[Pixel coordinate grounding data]
====================

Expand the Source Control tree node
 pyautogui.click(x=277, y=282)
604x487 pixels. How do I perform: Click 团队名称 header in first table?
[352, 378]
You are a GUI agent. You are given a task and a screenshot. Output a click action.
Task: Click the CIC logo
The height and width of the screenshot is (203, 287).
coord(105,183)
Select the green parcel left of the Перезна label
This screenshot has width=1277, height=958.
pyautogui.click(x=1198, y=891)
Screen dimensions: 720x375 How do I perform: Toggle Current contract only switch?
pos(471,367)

====================

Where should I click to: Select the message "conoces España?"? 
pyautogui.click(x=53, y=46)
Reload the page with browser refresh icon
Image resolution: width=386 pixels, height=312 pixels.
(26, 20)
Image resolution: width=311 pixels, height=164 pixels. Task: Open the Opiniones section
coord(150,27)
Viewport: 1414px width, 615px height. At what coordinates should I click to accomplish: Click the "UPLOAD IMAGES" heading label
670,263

====================

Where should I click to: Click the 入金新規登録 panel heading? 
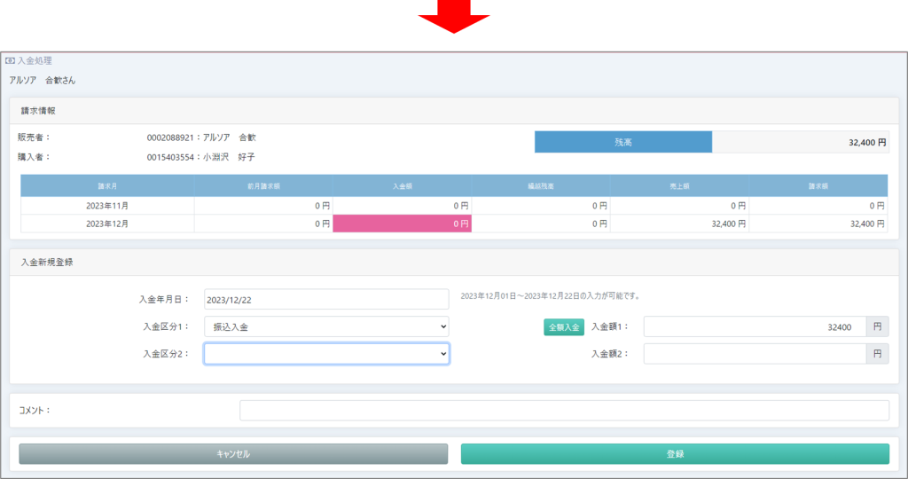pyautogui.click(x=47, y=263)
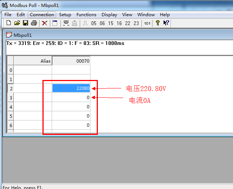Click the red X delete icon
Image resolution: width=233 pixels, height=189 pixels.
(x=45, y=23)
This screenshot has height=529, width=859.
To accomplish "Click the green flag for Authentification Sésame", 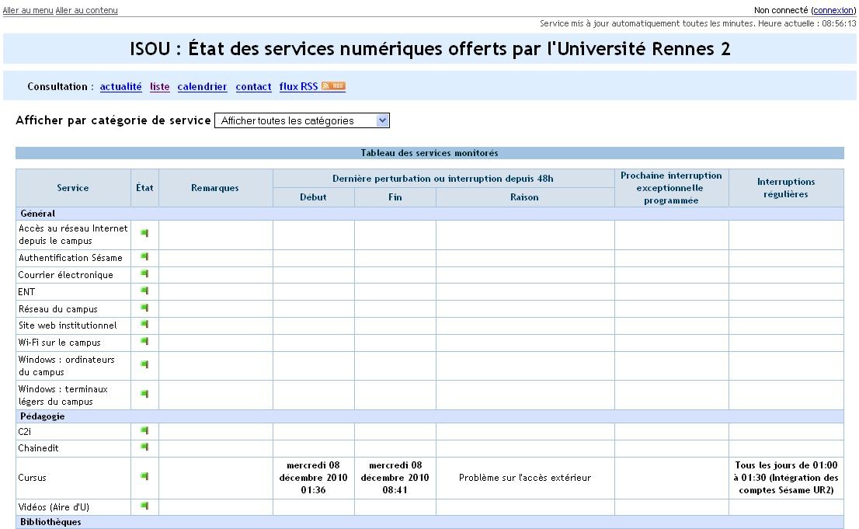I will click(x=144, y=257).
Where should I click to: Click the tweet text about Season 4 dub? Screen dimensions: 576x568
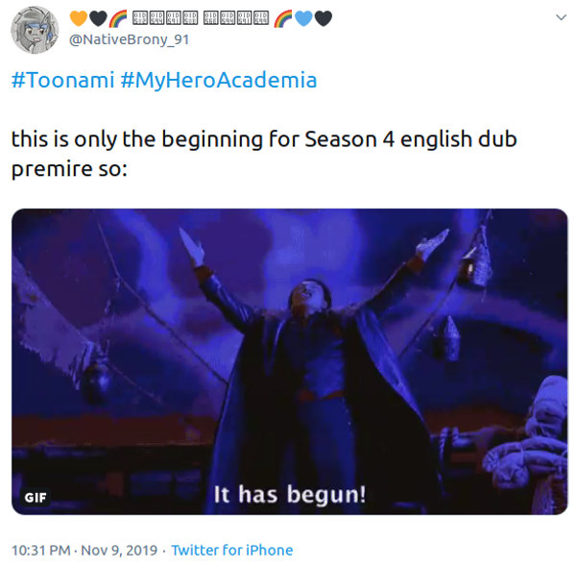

====================

* [Exercise prompt]:
Can you repeat, word for word, every line above from the one containing "604x487 pixels. How" down to the one containing "Task: Click the CIC logo", including both?

* [Exercise response]:
604x487 pixels. How do I perform: Click 团队名称 header in first table?
[352, 378]
You are a GUI agent. You are given a task and a screenshot. Output a click action.
Task: Click the CIC logo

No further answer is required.